Collected data
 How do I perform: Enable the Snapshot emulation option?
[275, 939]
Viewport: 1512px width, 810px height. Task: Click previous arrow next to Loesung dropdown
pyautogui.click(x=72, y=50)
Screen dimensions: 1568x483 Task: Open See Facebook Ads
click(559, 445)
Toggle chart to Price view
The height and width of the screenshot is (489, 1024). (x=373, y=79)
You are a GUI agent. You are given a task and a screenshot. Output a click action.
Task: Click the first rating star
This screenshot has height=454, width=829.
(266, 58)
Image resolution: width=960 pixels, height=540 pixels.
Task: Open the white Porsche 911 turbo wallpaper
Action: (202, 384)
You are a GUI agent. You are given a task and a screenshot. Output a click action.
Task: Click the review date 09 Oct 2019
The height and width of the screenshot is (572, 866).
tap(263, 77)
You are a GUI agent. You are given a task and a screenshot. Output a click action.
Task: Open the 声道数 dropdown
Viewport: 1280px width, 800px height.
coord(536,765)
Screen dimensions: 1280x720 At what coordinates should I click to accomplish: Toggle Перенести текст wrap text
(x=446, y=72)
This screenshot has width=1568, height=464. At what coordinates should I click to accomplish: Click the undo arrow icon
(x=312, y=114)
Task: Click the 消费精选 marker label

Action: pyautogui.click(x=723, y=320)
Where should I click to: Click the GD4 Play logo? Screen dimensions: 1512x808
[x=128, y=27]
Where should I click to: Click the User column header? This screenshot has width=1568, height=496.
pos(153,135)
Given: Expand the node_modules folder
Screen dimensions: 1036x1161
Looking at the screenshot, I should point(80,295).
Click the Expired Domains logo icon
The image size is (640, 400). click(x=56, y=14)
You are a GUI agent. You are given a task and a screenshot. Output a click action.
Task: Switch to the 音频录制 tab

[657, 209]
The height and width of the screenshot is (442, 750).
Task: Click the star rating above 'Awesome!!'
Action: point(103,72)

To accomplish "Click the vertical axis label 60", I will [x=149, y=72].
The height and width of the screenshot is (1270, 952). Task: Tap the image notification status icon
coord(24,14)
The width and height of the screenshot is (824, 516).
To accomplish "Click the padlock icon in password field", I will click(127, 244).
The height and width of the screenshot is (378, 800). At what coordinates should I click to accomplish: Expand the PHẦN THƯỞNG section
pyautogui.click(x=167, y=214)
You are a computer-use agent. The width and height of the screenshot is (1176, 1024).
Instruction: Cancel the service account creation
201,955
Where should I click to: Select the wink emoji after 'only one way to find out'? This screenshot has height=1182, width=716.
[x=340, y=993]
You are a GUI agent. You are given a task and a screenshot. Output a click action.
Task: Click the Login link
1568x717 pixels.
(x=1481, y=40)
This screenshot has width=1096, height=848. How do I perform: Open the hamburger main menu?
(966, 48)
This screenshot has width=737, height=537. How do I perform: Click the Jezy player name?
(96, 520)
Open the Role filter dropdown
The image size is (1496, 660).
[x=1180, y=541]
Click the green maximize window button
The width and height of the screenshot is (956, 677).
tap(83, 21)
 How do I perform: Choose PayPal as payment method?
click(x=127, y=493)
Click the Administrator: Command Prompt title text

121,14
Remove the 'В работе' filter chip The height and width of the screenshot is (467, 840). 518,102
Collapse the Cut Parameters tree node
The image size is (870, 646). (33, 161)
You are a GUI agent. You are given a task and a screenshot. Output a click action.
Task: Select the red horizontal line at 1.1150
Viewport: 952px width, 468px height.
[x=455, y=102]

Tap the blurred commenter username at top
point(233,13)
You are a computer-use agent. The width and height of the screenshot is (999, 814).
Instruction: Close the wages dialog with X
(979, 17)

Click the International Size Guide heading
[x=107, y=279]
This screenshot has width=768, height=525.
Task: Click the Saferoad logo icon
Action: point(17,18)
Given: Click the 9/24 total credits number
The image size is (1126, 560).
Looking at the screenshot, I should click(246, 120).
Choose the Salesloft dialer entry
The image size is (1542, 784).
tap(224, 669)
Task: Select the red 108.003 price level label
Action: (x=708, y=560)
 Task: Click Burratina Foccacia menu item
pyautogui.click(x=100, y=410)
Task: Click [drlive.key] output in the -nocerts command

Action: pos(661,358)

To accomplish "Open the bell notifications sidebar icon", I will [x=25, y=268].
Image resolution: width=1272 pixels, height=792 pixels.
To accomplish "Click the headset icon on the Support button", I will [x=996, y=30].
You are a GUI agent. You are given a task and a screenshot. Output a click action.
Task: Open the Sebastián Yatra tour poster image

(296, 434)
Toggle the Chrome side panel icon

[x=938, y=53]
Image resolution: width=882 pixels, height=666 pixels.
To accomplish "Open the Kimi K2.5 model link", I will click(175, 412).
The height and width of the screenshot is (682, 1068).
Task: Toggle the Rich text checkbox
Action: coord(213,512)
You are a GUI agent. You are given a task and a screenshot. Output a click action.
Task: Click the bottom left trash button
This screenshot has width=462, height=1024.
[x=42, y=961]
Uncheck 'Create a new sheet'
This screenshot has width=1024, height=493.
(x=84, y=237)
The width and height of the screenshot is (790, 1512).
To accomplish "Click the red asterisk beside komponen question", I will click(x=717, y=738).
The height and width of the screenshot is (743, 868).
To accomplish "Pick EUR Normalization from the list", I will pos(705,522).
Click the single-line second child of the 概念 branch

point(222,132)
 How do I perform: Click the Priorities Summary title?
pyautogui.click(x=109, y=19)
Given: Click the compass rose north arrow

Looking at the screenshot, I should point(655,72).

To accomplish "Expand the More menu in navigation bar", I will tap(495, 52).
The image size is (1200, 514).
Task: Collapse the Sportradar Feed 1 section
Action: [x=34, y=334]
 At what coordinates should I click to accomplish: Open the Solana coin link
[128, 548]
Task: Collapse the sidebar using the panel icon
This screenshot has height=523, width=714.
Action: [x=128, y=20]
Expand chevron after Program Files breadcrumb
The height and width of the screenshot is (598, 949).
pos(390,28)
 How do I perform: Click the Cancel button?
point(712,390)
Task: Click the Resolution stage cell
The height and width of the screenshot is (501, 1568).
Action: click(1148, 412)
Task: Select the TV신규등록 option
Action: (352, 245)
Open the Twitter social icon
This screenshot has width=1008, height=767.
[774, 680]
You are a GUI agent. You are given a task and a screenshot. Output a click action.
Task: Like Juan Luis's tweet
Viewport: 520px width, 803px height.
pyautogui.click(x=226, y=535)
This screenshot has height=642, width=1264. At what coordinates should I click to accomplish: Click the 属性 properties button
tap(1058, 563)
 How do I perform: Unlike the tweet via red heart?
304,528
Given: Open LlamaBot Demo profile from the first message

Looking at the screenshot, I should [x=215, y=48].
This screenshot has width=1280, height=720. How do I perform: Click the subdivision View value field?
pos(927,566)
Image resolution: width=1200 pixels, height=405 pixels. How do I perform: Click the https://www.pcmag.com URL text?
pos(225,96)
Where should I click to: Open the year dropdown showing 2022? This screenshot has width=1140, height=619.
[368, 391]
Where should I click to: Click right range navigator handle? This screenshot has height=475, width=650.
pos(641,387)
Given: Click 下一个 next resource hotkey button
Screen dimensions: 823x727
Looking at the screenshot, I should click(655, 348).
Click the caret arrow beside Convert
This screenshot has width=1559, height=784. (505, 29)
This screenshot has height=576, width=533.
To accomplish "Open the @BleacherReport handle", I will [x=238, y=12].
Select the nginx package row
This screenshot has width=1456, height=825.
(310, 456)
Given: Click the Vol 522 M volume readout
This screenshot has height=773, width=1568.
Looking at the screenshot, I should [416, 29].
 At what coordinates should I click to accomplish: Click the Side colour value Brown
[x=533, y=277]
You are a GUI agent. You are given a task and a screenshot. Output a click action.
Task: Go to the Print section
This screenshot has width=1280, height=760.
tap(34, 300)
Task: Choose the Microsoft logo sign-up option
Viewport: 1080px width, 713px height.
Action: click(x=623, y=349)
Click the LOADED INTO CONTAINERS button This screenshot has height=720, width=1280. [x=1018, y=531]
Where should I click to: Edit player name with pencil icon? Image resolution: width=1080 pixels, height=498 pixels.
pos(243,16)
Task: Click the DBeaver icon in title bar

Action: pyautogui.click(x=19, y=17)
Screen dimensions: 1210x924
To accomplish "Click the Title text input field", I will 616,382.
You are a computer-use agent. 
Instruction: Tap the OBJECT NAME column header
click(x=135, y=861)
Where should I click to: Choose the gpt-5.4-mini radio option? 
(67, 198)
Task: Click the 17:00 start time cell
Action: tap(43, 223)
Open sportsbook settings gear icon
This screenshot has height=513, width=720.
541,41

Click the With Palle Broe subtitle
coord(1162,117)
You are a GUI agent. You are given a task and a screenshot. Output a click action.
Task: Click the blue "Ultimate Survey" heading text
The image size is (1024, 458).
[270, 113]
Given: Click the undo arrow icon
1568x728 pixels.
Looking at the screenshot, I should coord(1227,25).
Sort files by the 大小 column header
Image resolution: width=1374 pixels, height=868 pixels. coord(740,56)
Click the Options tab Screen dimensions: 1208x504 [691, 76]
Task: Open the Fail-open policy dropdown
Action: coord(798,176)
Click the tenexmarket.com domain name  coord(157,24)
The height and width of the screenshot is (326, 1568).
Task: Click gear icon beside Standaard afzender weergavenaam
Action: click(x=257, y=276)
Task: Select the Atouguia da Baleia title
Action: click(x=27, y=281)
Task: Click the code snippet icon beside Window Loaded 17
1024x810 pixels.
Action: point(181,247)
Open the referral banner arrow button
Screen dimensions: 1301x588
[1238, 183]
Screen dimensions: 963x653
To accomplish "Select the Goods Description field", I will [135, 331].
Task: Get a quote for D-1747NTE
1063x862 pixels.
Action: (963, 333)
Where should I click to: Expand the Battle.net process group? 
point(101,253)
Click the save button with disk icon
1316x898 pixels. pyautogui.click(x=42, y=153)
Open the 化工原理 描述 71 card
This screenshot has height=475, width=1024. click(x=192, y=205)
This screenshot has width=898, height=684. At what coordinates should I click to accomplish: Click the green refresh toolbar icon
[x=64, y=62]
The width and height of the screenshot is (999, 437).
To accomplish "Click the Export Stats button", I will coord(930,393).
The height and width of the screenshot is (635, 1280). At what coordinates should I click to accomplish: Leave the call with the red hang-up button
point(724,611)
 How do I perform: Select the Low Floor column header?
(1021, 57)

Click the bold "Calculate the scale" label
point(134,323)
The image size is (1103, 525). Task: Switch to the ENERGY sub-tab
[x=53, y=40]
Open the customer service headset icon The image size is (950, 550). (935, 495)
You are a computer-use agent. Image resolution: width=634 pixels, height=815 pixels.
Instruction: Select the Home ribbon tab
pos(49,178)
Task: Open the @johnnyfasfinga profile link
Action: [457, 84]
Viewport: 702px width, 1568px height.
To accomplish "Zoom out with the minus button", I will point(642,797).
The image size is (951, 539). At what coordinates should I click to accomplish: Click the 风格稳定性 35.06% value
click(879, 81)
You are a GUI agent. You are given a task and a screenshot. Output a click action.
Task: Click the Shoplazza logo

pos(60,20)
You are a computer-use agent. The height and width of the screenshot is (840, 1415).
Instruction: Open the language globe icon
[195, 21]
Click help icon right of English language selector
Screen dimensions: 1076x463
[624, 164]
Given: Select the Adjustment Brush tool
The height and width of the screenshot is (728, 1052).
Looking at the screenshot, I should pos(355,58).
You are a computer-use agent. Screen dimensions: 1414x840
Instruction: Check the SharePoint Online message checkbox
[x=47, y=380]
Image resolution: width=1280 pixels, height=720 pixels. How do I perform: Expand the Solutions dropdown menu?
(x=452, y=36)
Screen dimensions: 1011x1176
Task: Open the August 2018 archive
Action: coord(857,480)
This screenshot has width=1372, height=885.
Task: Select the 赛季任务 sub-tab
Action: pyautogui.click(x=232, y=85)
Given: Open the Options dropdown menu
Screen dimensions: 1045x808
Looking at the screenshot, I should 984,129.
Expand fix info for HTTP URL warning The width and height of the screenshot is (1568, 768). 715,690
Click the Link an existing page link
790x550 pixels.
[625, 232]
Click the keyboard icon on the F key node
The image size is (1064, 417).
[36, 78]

### Requirement
Copy here each line of the preceding records with "filter" in it.

### Your solution
Open the Role filter dropdown
Remove the 'В работе' filter chip The height and width of the screenshot is (467, 840). 518,102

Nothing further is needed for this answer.